Bluefluff has flagged up Austin Mitchell's wonderful blog and one posting caught my eye. For those who don't know Mr Mitchell is the Labour MP for Grimsby who doesn't always follow the party line. Add to that his past career as a journalist and he's usually good value in print or interview.

Of course Austin has some views about the Education White Paper proposed by Ruth Kelly. Here is a flavour of it;
None of the assertions made about academies, specialisation, the benefits of business or any other involvement is based on accurate, tested research. There is no research to tell us what parents (all parents) really want and nothing at all to tell us what the poorest and the underprivileged want and need and how we can motivate them. So the White Paper is like the architect's sketch drawings for a new building: a beautiful unreality with idealised people sketched in.

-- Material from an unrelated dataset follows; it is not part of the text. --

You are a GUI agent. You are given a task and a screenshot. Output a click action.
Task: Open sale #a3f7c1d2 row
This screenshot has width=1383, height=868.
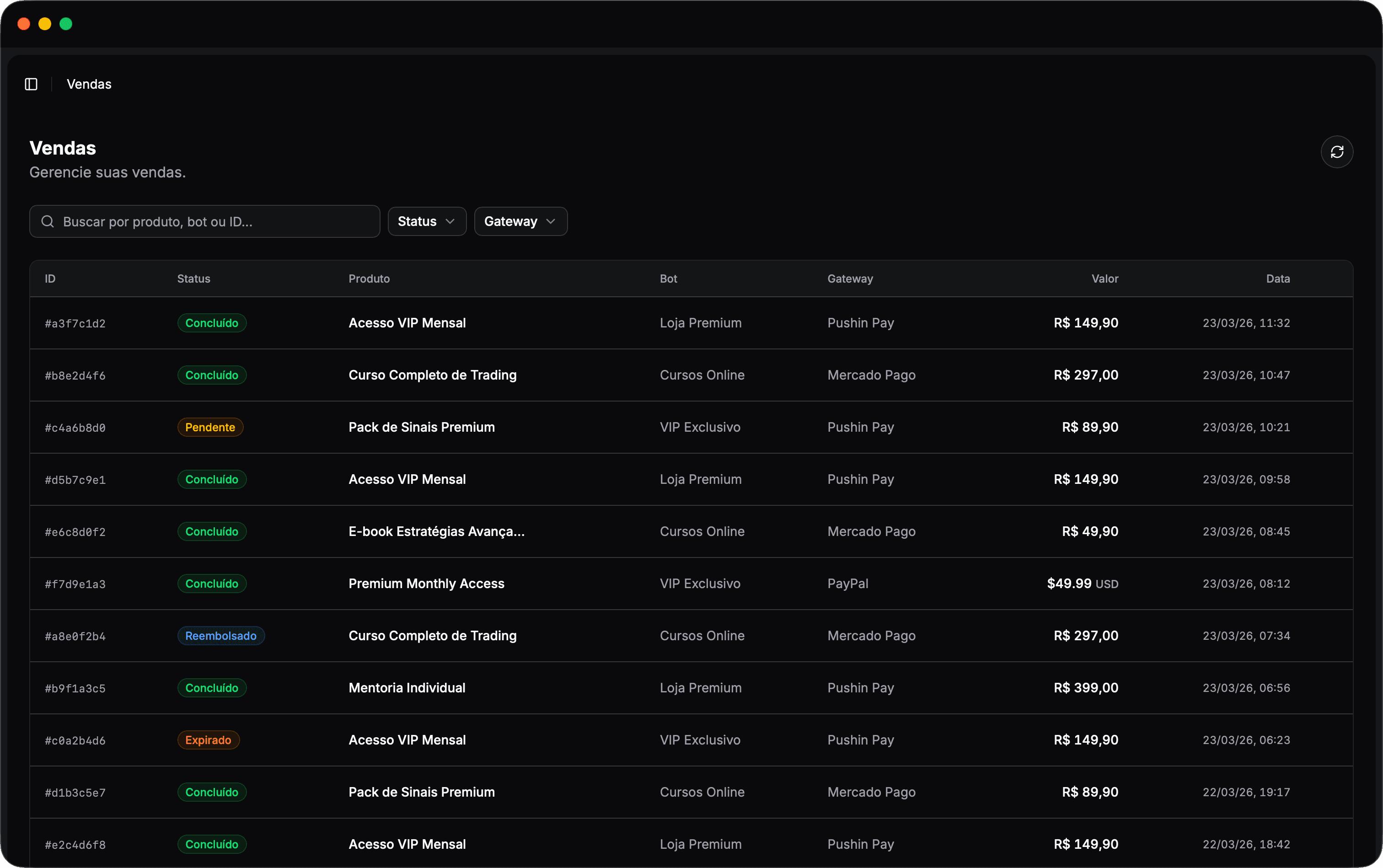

The view of the White Paper is that empowering pushy parents, essentially middle-class ones, will improve the lot of the underprivileged and inadequate. It won't and can't.
Probably not what Mrs Kelly would want in her mailbox from a loyal member of her party. Grief, she'd probably not be overjoyed to get it from a member of the opposition party.
Mitchell's piece articulates many of the issues and does so from the perspective of someone with access to local schools and parents.
I doubt if our parents will man parent committees or play a dynamic role. A widespread lack of interest will give power to the prejudiced, the anal neurotic and the pushy. Our parents don't want to run schools. They are a changing group. Their involvement fluctuates. Schools want to work closely with parents but don't want to be ruled by them and the parents have no desire to do that. Unlike you, they trust the teachers.
He - probably correctly - suggests that schools with middle class, pushy, parents will reap benefits but others will suffer. He cites schools in North East Lincs which cannot attract good school governors.
The improvement in education so far is largely due to more money. There are no positive proposals for increasing this. More personalised tuition for literacy and English will bring in £250 and £335 (elsewhere cited as £350) million for two years. What is needed is a further increase in teacher numbers to provide personalised teaching. Can we really provide tailored education, working through smaller groups and one to one tuition without far more staff, more assistants, and much more money?
And so it goes. I'd love to see the reply.

1 careful considerations:

Bluefluff said...

I'm glad you blogged this, as I don't know enough about the ins & outs of educational funding policy to say anything particularly sensible.
What I do know is that whatever the government's doing, isn't working. Most of Alan's supply work over the last 2-3 years was done in the schools Austin writes about - a sufficiently demoralising experience to drive him into early retirement.